O A 320 |
O Voo do A 320
Entro dentro de um avião com a mesma naturalidade e
confiança com que adqui ro uma aposta
de 2 euros para ganhar o jacpot do euromilhões.
Aquele avião não irá cair e o boletim acabado de
comprar não irá dar-me qualquer prémio e, no entanto, o prémio irá sair a alguém,
esse ou o seguinte, e os aviões estatelam-se no chão ou desaparecem nas
profundezas dos oceanos.
Relativamente ao perigo que hoje representa andar de
avião o nosso instinto de sobrevivência terá recuado tanto quanto a nossa esperança
avançou na ideia de um dia sermos ricos.
Estamos sempre no domínio do possível que desprezamos
no caso dos aviões e valorizamos quando se trata de nos habilitarmos ao prémio
do muito dinheiro.
Funcionamos conforme nos convém, entendem? Acreditar, nem
que seja remotamente, no que nos favorece, alimenta-nos o espírito mas
desprezar o perigo, também ele remoto, torna-nos valentes. Desafiar a morte é
alucinante. Descolar dentro daquela imensa caixa de ferro é um desafio.
Já andei, ao longo da vida, em muitas espécies de avião,
desde o T2, o piloto à frente e eu a trás tapados por uma tampa oval
transparente, às avionetas Dornier tão familiares aos militares da guerra de
Angola e que voavam fazendo fintas às nuvens até chegar ao destino, helicópteros
e ao saudoso Super-Constelation da TAP que em 1963 me trouxe de Luanda a Lisboa
em 17 horas e no qual comi ao almoço o melhor esparregado da minha vida.

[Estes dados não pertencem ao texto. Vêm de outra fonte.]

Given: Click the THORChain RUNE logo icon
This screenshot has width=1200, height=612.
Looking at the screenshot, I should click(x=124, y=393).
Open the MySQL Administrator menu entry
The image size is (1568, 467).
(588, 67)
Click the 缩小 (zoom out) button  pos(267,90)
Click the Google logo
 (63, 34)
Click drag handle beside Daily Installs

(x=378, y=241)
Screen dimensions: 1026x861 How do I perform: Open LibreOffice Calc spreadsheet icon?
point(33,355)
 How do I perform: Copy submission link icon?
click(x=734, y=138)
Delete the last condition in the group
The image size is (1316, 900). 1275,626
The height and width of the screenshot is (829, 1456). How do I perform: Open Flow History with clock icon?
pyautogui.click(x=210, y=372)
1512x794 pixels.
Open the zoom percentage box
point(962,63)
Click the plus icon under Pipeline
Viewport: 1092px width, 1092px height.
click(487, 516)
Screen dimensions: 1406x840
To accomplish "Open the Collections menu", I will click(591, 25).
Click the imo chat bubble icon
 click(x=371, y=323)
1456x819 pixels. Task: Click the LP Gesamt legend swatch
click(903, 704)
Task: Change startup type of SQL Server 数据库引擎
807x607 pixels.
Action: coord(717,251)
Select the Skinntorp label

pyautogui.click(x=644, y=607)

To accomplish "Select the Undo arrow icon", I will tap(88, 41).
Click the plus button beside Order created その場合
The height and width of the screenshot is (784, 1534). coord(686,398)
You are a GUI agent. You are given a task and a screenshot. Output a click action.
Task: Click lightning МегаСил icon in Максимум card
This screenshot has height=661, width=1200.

Nunca me ocorreu, em qualquer um deles, que pudesse
morrer num desastre pela mesma razão que nenhuma das vítimas da queda do A 320
também não pensou.
É tão vulgar e banal andar de avião que o primeiro
sentimento de quem vai morrer num desastre desses, deverá ser de surpresa... como
é possível?...
Penso que será a mesma surpresa, do “como é possível”... ao vermos o número da nossa aposta no euromilhões estampada nos jornais.
Penso que será a mesma surpresa, do “como é possível”... ao vermos o número da nossa aposta no euromilhões estampada nos jornais.
Hoje em dia, o avião, dizem os donos e os
pilotos das companhias da aviação comercial e confirmam as estatísticas, é o transporte mais seguro de quantos existem, ou
seja, dividindo o número de pessoas que se fazem transportar de avião pelo número
dos que são vítimas de desastres aéreos, encontraremos o quociente mais pequeno
de todos os meios de transporte.
No entanto, ninguém liga às pessoas que morrem em desastres
de automóvel e só em Portugal, no ano de 2013, foram 40. 450 deixando de fora os
feridos que raramente existem nos desastres de avião.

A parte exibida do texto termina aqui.